1996/04/21 丸の内シャンゼリゼ
特撮アクションを売りにした戦隊もの「ジュウレンジャー」の映画版。
僕は異星の戦士ドルシアを断固支持するぞ! by K. Hattori


 ゴジラやスーパーマリオと共に日本が生んだ世界的キャラクターのひとつに数え上げられているのが、この「パワーレンジャー」です。日本でテレビ放映されていた「ゴレンジャー」系列の戦隊ものをアメリカ流にアレンジし、日本で作った格闘や特撮部分と海外の役者を使って作った芝居をドッキングするのは、海外版『ゴジラ』と変わりませんね。向こうのテレビでもかなり人気を博しているようで、今回はその映画版の登場です。日本では子供の入場客を見越して、日本語吹き替えでの上映。まずは賢明な措置でしょう。

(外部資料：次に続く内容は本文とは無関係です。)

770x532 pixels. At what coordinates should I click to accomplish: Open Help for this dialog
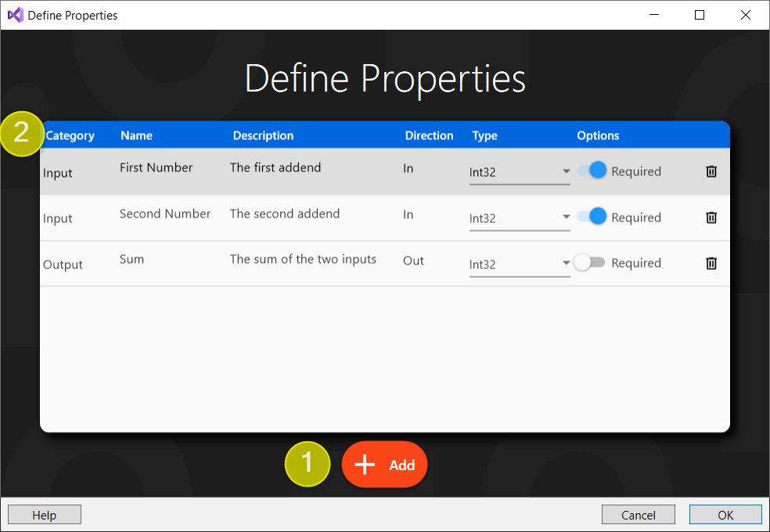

どうせならタイトルも「ジュウレンジャー」と逆翻訳すればよかったのにね。

 僕はテレビ版「ジュウレンジャー」も「パワーレンジャー」もほとんど見たことがないのですが、今回は映画版ということもあり、物語の規模や映像が明らかに映画用にスケールアップされていたのは明白です。何しろテレビでは常々20分弱でひとつの物語が終わっているんですから、それと同じ展開ではとても1本の映画にはならない。独立した映画として観ると、物語の背景や登場人物の設定にわかりづらい所もありますが、それは斟酌してあげるべきでしょう。

 冒頭スカイダイビングの場面から始まりますが、これは最後まで何の複線にもなっていないんだよね。ただ単に「どうだ、映画の予算ではこんなことができるぞ」というだけの映像。それでもまぁ、最初に観客を引き付けるという程度の効果はあったのかも。ここでパワーレンジャーのメンバーが一通り出そろいますが、僕はついに最後まで彼らの顔と名前が一致しなかった。悪役側の怪人たちも同様。これはテレビの視聴者ならわかるのかな。

 映画としての見どころは、終盤のロボット同士の格闘場面なんでしょうね。テレビだといかにもオモチャ屋さんがデザインしたようなロボットが素朴な特撮映像と共に登場するのですが、映画ではパワーアップさせてロボットもオリジナル。悪人側のロボットもレンジャー側のロボットも、全てCGで描き起こしています。テレビだと無人の荒野でロボット同士が戦うのが常ですが、映画だとやはり予算にものを言わせて町中での戦闘が可能になる。ちゃんと逃げまどう人々などを合成しています。

 個人的には、レンジャーたちがパワーを求めて訪れた異星で出会った戦士ドルシアがよかったと思う。登場したときは『スター・ウォーズ』のオビワン・ケノービみたいな長いローブをまとっているんで、中身はどうせ老人だろうと思わせる。ところがそれを脱ぎ捨てると、中からは半裸の美女が飛び出すんだから驚きました。特別美人じゃないけど、あの露出度はインパクトあるよ。物語のラストで再登場してほしかったのに、それがなかったのが残念。